||[Dec. 27th, 2006|11:39 am]
So, as a bit of backstory:|
I've been hanging out with a guy lately, but our schedules don't seem to be meshing well, we haven't "gone out" so much as hung out as friends, and my sex drive has been nill, so it's not like we're even casually dating.
When I met him, he was with a girl who was here for the summer, but then she went home and he's had a lot of drama with that whole situation. She was cute, we were both interested, but didn't find that out until later so nothing happened.
She just came back for the holidays, bringing a lot of drama with her. He has bitched to me a couple times about the whole situation. And cute as she is, and as much as I would really love some female action right now, she's a drama source and not as careful with her body as I prefer my partners to be.
So anyway, we were all three at a party at a friends' house. I was cuddled up to him on the couch, she was using him as a footrest, and at one point flipped around so we were both cuddled up to him. He got up for a minute and left the room, and I said to her, "Hey sorry I'm not trying to steal your date, just his warmth." And she replied, "That's ok, I can share," and winked at me. Shortly thereafter, she was cuddled up to ME, and I was doing the "Yay I have a pretty girl on my boobs" dance. They covertly invited me to have a threesome (in that they asked in a joking voice if I'd like to, so it could be passed off as a joke if I said no). And now he's confused because I said no.

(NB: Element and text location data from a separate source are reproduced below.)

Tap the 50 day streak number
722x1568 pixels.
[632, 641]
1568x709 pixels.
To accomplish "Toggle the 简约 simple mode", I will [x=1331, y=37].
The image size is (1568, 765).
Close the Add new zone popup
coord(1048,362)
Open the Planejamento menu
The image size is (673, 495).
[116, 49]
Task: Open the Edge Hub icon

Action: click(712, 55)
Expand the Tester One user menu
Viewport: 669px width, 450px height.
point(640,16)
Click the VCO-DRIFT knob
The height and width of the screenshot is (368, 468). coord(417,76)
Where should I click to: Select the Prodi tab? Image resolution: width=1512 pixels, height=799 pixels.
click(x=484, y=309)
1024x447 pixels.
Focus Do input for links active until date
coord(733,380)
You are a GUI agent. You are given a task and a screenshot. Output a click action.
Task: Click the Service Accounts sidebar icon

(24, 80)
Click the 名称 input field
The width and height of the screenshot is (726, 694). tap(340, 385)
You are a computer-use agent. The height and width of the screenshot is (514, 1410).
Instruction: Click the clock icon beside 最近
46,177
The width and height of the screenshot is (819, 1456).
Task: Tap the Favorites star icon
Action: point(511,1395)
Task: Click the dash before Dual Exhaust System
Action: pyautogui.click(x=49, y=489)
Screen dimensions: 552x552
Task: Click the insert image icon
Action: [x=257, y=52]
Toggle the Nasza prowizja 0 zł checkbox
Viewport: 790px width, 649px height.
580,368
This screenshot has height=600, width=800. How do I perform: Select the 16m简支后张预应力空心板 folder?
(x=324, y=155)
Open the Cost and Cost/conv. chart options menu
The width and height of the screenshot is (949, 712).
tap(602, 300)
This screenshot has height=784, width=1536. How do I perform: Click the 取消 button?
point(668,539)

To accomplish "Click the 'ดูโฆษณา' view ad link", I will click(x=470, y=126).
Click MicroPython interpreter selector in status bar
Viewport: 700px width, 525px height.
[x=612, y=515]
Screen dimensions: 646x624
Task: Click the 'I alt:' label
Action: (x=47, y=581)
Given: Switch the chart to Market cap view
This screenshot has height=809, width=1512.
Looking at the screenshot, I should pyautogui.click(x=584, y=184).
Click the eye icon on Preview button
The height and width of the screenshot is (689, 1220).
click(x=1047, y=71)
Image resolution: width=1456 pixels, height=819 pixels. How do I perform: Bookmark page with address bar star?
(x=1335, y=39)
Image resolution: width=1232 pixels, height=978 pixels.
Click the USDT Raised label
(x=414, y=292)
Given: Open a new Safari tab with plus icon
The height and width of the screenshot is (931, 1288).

WTF? I mean come on! Just because I'm bi and poly doesn't mean I sleep with every person I'm interested in, no matter how long it's been since I slept with a girl. One of the few rules my BF and I have is to avoid drama whenever possible, and I fall for girls easily. So why start a shitstorm when it can be avoided by simply going home and resting my very tired brain and body?
I know I probably shouldn't be so set off by him being confused, but this kind of hit a raw nerve. I've been feeling like everyone's sex toy of late, and a few months ago started kind of backing off, because I feel like people think if I'm friendly or even cuddly that it's a promise to have sex with them. I'm sick of it, and I don't understand why it's so confusing to everyone.
Really, *I* don't even know if I'm going to have sex with someone today or not until it's happening, and I am not afraid to stop at any time, whether we're done or not, if I'm not enjoying myself for whatever reason. I don't see how being fully clothed, not promising a thing, even SAYING how I'm tired and should go home soon, but letting a pretty girl rest her head on my boobs and not touching her sexually in any way is considered a promise of anything.
GRR!!! I didn't want to, what's so confusing about that?